_WHAT YOU ARE ASKED TO DO_. Output only an exact transcription of the line containing "Select Abstract for" and all lines that follow it in the data below.

_PROVIDED DATA_.
|---|

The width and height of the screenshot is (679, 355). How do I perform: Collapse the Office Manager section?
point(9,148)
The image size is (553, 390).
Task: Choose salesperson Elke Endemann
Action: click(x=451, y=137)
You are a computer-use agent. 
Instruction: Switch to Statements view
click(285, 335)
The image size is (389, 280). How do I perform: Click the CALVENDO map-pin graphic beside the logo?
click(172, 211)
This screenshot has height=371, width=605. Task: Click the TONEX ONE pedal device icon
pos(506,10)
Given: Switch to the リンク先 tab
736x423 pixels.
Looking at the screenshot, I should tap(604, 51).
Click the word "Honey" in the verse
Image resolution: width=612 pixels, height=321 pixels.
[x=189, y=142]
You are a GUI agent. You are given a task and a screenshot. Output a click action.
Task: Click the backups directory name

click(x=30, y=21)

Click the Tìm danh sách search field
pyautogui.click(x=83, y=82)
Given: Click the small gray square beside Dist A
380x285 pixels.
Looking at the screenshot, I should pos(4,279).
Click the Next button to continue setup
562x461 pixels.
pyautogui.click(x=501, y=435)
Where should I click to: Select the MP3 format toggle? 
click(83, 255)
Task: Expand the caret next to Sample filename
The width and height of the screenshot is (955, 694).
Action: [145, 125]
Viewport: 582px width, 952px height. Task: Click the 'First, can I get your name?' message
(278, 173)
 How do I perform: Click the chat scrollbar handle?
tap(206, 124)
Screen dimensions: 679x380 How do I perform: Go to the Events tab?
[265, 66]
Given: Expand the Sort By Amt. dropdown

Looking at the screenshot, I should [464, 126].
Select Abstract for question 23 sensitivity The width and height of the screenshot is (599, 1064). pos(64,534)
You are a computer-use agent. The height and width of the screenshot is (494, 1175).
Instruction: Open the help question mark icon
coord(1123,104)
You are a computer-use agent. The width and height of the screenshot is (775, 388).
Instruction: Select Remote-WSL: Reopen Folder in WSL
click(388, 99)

|---|

_ANSWER_.
Select Abstract for question 23 sensitivity The width and height of the screenshot is (599, 1064). pos(64,534)
You are a computer-use agent. The height and width of the screenshot is (494, 1175).
Instruction: Open the help question mark icon
coord(1123,104)
You are a computer-use agent. The width and height of the screenshot is (775, 388).
Instruction: Select Remote-WSL: Reopen Folder in WSL
click(388, 99)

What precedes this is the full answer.